Modification of the single unpaired sulfhydryl group of beta-lactoglobulin under high pressure and the role of intermolecular S-S exchange in the pressure denaturation [Single SH of beta-lactoglobulin and pressure denaturation]

Chemical modification reactions of the unpaired sulfhydryl group of beta-lactoglobulin (LG) under high pressure and the role of this group in the pressure-induced denaturation were investigated. When LG was incubated at 400 MPa (pH 6.8) for 1 h, dimerization through intermolecular reaction of SH was observed. The generation of the covalently linked dimers were prevented by the presence of N-ethylmaleimide (NEM), an agent for SH-specific modification.

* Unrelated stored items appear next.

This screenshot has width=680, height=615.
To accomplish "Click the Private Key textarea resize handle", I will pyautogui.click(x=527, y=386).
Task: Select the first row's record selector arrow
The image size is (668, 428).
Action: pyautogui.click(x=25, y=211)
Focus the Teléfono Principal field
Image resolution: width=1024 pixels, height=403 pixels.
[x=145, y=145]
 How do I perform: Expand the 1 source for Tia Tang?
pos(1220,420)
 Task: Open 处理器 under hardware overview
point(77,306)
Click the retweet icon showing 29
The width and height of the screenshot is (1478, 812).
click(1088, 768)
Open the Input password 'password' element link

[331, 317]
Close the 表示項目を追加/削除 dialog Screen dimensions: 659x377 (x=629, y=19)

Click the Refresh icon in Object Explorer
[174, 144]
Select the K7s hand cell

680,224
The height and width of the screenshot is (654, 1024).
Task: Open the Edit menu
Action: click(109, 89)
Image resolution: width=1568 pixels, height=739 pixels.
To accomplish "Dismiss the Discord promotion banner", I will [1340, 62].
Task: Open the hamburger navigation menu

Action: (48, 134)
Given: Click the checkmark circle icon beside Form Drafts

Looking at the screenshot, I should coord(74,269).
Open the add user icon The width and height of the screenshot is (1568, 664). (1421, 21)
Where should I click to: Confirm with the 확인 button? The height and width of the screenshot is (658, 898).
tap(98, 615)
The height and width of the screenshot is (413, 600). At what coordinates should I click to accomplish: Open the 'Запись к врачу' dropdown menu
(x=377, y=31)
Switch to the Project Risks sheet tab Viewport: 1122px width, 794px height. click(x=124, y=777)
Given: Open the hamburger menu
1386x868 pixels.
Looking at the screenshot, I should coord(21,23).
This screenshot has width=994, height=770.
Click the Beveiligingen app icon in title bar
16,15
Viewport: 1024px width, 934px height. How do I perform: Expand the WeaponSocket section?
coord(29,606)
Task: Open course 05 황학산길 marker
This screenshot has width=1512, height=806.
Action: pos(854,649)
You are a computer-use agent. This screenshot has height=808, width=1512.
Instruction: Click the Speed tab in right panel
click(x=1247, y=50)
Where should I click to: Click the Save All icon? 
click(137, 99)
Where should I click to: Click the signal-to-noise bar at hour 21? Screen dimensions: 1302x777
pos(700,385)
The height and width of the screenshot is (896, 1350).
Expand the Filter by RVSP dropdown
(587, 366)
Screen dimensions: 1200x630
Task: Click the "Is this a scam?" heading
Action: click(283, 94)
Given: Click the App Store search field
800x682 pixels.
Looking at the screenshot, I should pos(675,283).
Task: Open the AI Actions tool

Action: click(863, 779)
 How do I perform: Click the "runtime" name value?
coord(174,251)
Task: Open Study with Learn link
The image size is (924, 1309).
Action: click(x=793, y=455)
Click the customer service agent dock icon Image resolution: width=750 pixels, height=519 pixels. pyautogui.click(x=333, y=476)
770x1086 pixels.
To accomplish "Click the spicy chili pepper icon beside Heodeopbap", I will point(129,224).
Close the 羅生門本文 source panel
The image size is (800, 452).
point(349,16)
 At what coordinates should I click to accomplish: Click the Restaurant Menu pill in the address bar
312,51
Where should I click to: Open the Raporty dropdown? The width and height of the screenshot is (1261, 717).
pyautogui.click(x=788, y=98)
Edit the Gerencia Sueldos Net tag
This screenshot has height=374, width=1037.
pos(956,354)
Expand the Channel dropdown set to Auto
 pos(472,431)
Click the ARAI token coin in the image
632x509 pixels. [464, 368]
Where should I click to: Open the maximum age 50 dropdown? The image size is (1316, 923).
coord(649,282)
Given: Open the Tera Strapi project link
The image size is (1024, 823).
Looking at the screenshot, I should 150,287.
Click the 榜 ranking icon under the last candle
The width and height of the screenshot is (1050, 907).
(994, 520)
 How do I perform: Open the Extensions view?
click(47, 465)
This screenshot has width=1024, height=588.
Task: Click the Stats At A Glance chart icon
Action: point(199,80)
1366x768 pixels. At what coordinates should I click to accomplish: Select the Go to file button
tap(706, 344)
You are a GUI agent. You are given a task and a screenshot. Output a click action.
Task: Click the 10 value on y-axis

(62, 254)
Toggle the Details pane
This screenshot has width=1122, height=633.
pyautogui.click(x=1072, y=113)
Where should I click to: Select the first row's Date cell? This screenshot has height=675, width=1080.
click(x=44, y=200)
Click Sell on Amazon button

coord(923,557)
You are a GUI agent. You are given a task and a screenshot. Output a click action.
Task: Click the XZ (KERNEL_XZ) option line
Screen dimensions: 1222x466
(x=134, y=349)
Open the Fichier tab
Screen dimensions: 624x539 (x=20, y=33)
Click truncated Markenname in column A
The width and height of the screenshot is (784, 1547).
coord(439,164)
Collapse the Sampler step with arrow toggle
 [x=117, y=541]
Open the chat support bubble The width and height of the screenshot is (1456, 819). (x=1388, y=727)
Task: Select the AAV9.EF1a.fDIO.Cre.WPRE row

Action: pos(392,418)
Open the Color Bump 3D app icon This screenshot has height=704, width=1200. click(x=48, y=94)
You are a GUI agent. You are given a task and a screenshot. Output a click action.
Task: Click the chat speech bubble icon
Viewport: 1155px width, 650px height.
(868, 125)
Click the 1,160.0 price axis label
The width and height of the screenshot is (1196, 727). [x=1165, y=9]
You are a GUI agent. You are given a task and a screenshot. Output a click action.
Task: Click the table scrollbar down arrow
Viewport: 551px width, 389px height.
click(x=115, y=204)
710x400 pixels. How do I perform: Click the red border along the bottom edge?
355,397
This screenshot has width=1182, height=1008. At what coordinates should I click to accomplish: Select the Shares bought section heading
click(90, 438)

The reactivity of the SH group of LG, which is buried inside in its native state, was increased by high pressure, as a result of its exposure to the protein surface accompanied by the pressure denaturation. The effect of NEM was also observed in the fluorescence change caused by high pressure, in both the intrinsic fluorescence of LG and the retinol fluorescence of the LG-retinol complex. The control showed an irreversible change at neutral pH, but it became mostly reversible in the presence of NEM. Compatible results were obtained by CD spectroscopy. Inter- and intramolecular reactions of the SH group are suggested to be main causes for the pressure-induced irreversible denaturation of LG.